» What to do
In the court opinion below, what equipment did the appellant sell to National Credit Corporation?

Dongieux's v. Shoaf, 271 Ark. 197, 608 S.W.2d 33 (1980)

Nov. 19, 1980 · Arkansas Court of Appeals · CA 80-276
271 Ark. 197, 608 S.W.2d 33

DONGIEUX’S v. Beatrice O. SHOAF

CA 80-276

608 S.W. 2d 33

Court of Appeals of Arkansas

Opinion delivered November 19, 1980

*198 F. W. Jeffcoat, for appellant.

No brief for appellee.

David Newbern, Judge.

This appeal is from a judgment obtained by the appellee in a breach of warranty action. The appellant sold washer-dryer equipment to National Credit Corporation (National) which transferred it to the appellee under a lease-purchase agreement for use in the appellee’s washateria.

A sep'arate action was filed by National against the appellee for breach of their agreement. In that action, the appellee counter-claimed alleging breach of warranty, and National impleaded the appellant on the appellee’s breach of warranty claim. That action was settled after the third party claim against the appellee had been dismissed without prejudice.

In the action on appeal here, the appellant filed in the trial court a motion to dismiss based on theories of res judicata and lack of privity of contract. The trial court denied the motion, and this appeal has mostly to do with whether the motion should have been granted. The appellant has raised eight points for reversal. We will discuss most of them and state further facts as necessary.

1. Res Judicata.

The appellant has stated no authority whatever on this point, and has simply said the order of the trial court in dismissing the action of National against the appellee upon settlement “resolved all differences among the parties, including any question of breach of warranty.”

All we know about the dismissal of the appellant from that lawsuit was that it was done “without prejudice.” The appellant does not explain how the theory of res judicata might apply to make that dismissal a bar to the appellee in *199the case before us. While we can think of some such theories, all of them questionable, we cannot argue the appellant’s case. If no authority is cited and the point raised on appeal is not obviously correct, we are not required to consider it. Cherokee Carpet Mills, Inc. v. Worthen Bank and Trust Co., 262 Ark. 776, 561 S.W. 2d 310 (1978); Hazen v. City of Booneville, 260 Ark. 871, 545 S.W. 2d 614 (1977); Shinn v. First National Bank of Hope, Arkansas, 270 Ark. 774, 606 S.W. 2d 154 (Ark. App. 1980).

2. Necessary party.

The appellant contends that National was a necessary party to the appellee’s suit against the appellant. The appellant cites Ark. Stat. Ann. § 85-2-318.1 (Add 1961), for the purpose of agreeing that privity of contract between the appellant and the appellee was not necessary to a suit for breach of warranty. Again, no authority is cited or argument made as to why National was a necessary party here. Our citations with respect to point one, supra, apply here also.

3. Evidence excluded.

» Provided material
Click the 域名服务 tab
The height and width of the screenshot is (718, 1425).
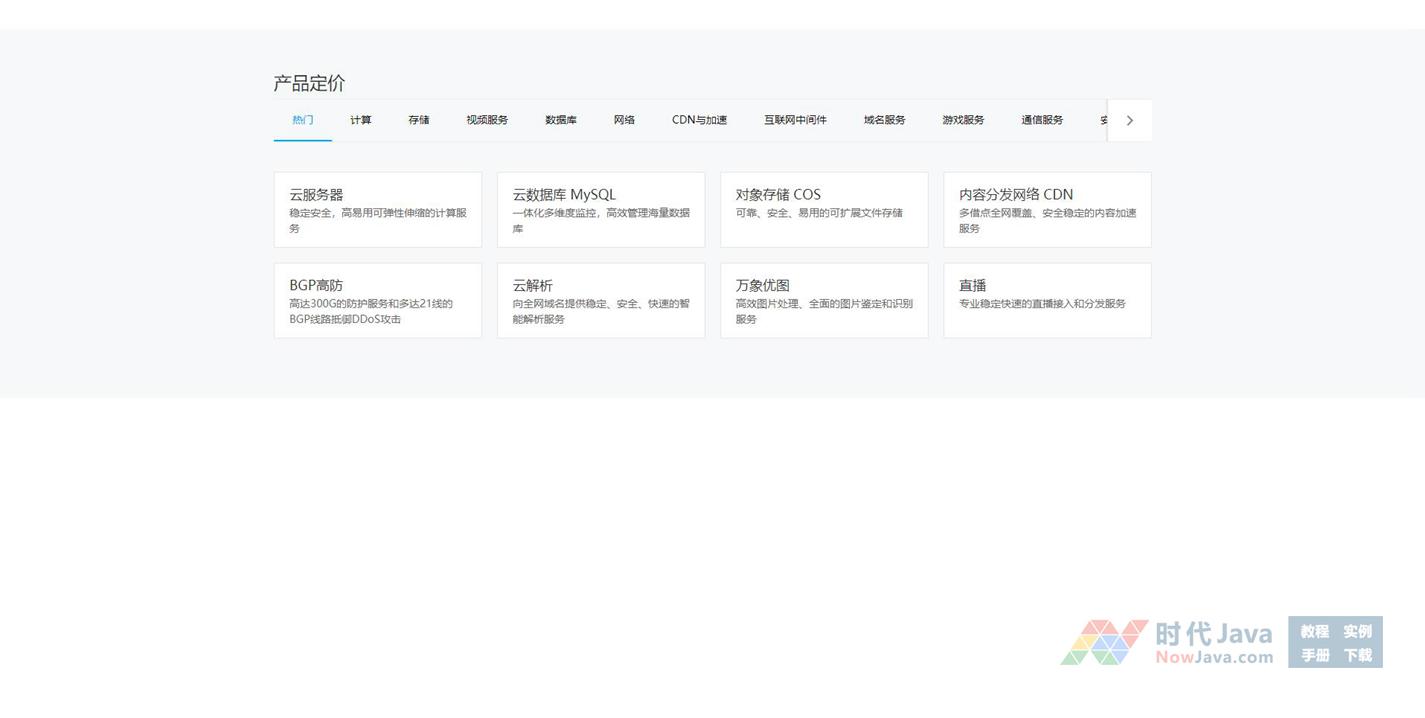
...
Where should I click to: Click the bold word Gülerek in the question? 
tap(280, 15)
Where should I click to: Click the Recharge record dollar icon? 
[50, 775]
---
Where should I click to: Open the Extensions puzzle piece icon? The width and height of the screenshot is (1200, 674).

» Correct output
Washer-dryer equipment.